Originally established as a private pharmacy in 1910, during World War II it operated within the Kraków Ghetto. Its owner, Tadeusz Pankiewicz, was the only non-Jewish Pole permitted to remain and operate a business inside the ghetto. The pharmacy served as a vital hub for clandestine aid, communication, and resistance, providing shelter, medical supplies, and moral support to the persecuted Jewish community.

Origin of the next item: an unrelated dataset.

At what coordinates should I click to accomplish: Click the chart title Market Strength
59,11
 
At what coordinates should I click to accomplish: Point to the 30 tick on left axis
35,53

After the war, the site was gradually transformed into a commemorative museum. The permanent exhibition opened in 2003 following contributions from Holocaust survivor and filmmaker Roman Polanski.

== History ==
In 1910 its proprietor was Jozef Pankiewicz. Tadeusz Pankiewicz (21 November 1908 – 5 November 1993) was his son who ran it beginning in 1933. Before World War II, it was one of four pharmacies in the Podgórze district. Its clients were both Polish and Jewish residents. One frequent customer was "Bikkur Cholim" charity.

In March 1941, the Nazis established a ghetto in Podgórze for Kraków's Jews. Pankiewicz's pharmacy was the only one within its borders, while its proprietor was the only Pole with rights to remain within it. The Nazis decreed that all signs and other public inscriptions had to be redone in Hebrew throughout the Krakow ghetto. The only exception was the Polish sign over the entranceway to Pankiewicz’s pharmacy, "Pod Orłem".

The Jews in the ghetto chose the pharmacy as a meeting place. Among them were writer Mordechai Gebirtig, painter Abraham Neumann, Dr. Julian Aleksandrowicz, neurologist Dr. Bernhard Bornstein, Dr Leon Steinberg and pharmacists Emanuel Herman and Roman Imerglück. Soon it became a source of resources and medicines, which helped in avoiding deportation: hair dyes used for rejuvenating the appearance, luminal (fenobarbital) used to calm children in hiding, smuggled in luggage beyond the ghetto.

During the bloody displacement at Plac Zgody in 1942, Pharmacy personnel issued free medicines and dressings while its recessed areas were used as shelters to save Jews. During the bloody liquidation of the Krakow ghetto in March 1943, Pankiewicz provided many parents with drugs to help their children sleep while in hiding.

Pankiewicz and his assistants Irena Drozdzikowska, Aurelia Danek and Helena Krywaniuk were liaisons between Jews in the ghetto and beyond it, passing information and smuggling food. They also were depositaries of valuables entrusted to them by deported Jews in the moments before leaving the ghetto.

As early as 1951 the pharmacy was nationalized by the Polish state, but Pankiewicz retained the right to use the building until 1955. The pharmacy was finally closed in 1967, and a bar was located there until 1981. Two years later, in 1983 a small historical exhibition opened in the building while Pankiewicz was still alive, and in 2003, thanks to Roman Polanski's donation, once a prisoner of the Krakow ghetto, the museum was expanded.